_Work instruction 1_
Transcribe the passage of the carburetor leak thread from "## bliz&hinikerDLR (Dec" to "(Sep 19, 2011)".

_Selected excerpt_
--- START ---

# Honda GXV390 salter engine carb leak



## musclecarboy (Aug 19, 2007)

My salter pours fuel out this grey tube unless it shut the fuel supply off. Its getting to be a pain in the azz. Any thoughts on how to fix it? I run out of fuel in about 20 mins if the engine is off and fuel is left open. \

Thanks.


----------



## Pristine PM ltd (Oct 15, 2005)

You spreading Clearlane????


----------



## musclecarboy (Aug 19, 2007)

Pristine PM ltd;1420317 said:


> You spreading Clearlane????


Yeah one of your sub's has some junk in his ford and I had to bail him out


----------



## bliz&hinikerDLR (Dec 30, 2011)

Be sure the grey hose is not a fuel drain for stale fuel or water in the fuel. If it is, it would have a screw where the hose goes into the carb. To stop the flow you would just turn the screw in until the flow of gas stops ... but ...

Most likely junk in the needle valve. Remove the carb bowl being careful not to lose any pcs. and clean with carb clean. If you aren't familiar with small engines, a small engine shop should do this for about $50. Might be worth it as you could lose hard to find parts that would completely shut you down.


----------



## kimber750 (Sep 19, 2011)

bliz&hinikerDLR;1420373 said:


> Be sure the grey hose is not a fuel drain for stale fuel or water in the fuel. If it is, it would have a screw where the hose goes into the carb. To stop the flow you would just turn the screw in until the flow of gas stops ... but ...
> 
> Most likely junk in the needle valve. Remove the carb bowl being careful not to lose any pcs. and clean with carb clean. If you aren't familiar with small engines, a small engine shop should do this for about $50. Might be worth it as you could lose hard to find parts that would completely shut you down.


X2 on float needle. Whether it be dirt, wear or a damaged float these are the most likely cause of fuel dumping out the overflow. Not really that hard, pretty sure it is 10mm bolt that hold the bowl on. Once the bowl is removed check that float moves freely, there is a small pin that holds the float/needle assemble in place. Slide that pin out and the float and needle will drop down. Look at the tip of the needle, if you can see a ring worn in it, it is time to replace it.


----------



## musclecarboy (Aug 19, 2007)

--- END ---

_Information_
--- START ---

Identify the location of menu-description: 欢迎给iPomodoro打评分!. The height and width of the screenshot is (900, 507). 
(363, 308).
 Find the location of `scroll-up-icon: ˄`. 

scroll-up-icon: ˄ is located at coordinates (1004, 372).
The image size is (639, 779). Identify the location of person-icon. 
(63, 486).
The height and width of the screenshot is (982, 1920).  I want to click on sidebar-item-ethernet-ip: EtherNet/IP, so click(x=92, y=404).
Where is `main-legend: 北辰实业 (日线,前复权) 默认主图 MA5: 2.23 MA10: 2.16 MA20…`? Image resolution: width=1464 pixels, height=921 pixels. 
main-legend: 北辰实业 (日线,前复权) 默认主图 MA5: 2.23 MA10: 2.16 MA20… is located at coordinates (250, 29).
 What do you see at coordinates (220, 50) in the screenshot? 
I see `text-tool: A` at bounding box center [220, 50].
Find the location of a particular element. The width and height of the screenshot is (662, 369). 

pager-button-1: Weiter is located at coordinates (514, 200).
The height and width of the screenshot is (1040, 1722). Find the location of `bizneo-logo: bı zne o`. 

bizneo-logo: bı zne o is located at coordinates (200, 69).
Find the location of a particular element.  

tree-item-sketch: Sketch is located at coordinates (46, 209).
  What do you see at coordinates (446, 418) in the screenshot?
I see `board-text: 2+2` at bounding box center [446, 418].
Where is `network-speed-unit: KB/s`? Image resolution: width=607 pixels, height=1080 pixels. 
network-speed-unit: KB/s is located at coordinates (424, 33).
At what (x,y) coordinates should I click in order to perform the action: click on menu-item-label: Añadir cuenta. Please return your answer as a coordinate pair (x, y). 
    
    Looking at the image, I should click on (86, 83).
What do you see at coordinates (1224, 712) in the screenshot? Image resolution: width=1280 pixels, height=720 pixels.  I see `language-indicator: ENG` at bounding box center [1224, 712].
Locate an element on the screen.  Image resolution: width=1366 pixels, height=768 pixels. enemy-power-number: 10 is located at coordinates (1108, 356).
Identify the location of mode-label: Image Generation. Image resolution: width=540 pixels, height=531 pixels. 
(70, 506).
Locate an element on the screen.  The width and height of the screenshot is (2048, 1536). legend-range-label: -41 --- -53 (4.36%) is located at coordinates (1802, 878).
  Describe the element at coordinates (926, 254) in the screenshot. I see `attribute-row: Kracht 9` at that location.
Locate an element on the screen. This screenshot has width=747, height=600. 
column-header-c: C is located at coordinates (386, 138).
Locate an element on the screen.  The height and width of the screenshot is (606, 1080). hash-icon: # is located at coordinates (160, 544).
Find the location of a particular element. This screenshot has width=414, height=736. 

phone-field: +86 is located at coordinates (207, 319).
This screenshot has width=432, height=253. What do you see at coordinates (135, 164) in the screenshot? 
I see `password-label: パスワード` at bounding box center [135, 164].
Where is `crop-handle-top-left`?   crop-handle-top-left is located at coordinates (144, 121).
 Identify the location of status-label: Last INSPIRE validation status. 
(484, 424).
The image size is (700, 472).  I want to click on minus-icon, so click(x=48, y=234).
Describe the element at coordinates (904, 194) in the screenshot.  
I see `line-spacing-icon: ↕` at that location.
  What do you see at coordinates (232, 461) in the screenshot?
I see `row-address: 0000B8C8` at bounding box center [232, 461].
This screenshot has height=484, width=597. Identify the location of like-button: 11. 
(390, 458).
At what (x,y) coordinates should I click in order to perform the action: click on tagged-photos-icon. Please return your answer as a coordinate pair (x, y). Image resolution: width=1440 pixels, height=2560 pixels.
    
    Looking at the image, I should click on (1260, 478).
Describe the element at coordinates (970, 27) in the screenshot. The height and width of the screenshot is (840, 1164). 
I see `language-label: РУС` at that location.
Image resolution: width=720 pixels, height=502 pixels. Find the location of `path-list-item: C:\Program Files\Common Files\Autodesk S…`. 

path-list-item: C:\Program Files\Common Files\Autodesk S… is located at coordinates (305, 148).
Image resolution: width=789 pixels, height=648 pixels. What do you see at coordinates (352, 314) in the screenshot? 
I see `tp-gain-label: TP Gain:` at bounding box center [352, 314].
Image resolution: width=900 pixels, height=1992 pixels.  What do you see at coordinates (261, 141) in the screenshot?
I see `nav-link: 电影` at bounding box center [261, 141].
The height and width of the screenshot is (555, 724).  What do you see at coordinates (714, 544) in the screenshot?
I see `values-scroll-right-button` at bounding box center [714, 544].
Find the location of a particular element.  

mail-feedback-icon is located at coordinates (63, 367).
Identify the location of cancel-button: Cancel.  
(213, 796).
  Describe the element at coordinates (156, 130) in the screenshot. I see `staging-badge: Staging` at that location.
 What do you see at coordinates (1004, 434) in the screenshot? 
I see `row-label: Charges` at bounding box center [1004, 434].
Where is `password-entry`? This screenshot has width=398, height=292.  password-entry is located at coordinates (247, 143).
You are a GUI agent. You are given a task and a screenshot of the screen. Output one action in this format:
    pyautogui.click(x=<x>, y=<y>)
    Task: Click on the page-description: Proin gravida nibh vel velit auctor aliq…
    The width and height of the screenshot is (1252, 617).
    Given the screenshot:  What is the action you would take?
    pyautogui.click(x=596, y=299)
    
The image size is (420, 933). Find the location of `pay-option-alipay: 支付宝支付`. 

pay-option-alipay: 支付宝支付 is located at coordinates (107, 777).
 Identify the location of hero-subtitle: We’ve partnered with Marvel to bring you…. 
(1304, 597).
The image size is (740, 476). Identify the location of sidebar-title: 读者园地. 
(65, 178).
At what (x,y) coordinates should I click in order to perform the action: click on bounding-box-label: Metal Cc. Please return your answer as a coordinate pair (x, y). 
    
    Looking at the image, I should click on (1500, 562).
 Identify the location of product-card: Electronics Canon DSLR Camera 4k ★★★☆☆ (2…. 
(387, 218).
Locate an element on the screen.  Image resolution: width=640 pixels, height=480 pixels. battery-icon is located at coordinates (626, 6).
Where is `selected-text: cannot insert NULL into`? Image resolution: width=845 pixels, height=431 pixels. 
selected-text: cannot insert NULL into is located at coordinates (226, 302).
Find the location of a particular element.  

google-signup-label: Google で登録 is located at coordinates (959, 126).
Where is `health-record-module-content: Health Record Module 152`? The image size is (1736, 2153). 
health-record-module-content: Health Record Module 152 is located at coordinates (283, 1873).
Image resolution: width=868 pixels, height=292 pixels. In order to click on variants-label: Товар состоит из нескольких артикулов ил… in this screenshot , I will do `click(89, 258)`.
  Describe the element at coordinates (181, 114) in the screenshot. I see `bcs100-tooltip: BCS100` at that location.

--- END ---

_Work instruction 2_
In the listing, repeat word for word the lines from the line with "The height and width of the screenshot is (555, 724)." to the line with "mail-feedback-icon is located", both included.

_Exercise answer 1_
## bliz&hinikerDLR (Dec 30, 2011)

Be sure the grey hose is not a fuel drain for stale fuel or water in the fuel. If it is, it would have a screw where the hose goes into the carb. To stop the flow you would just turn the screw in until the flow of gas stops ... but ...

Most likely junk in the needle valve. Remove the carb bowl being careful not to lose any pcs. and clean with carb clean. If you aren't familiar with small engines, a small engine shop should do this for about $50. Might be worth it as you could lose hard to find parts that would completely shut you down.


----------



## kimber750 (Sep 19, 2011)

_Exercise answer 2_
The height and width of the screenshot is (555, 724).  What do you see at coordinates (714, 544) in the screenshot?
I see `values-scroll-right-button` at bounding box center [714, 544].
Find the location of a particular element.  

mail-feedback-icon is located at coordinates (63, 367).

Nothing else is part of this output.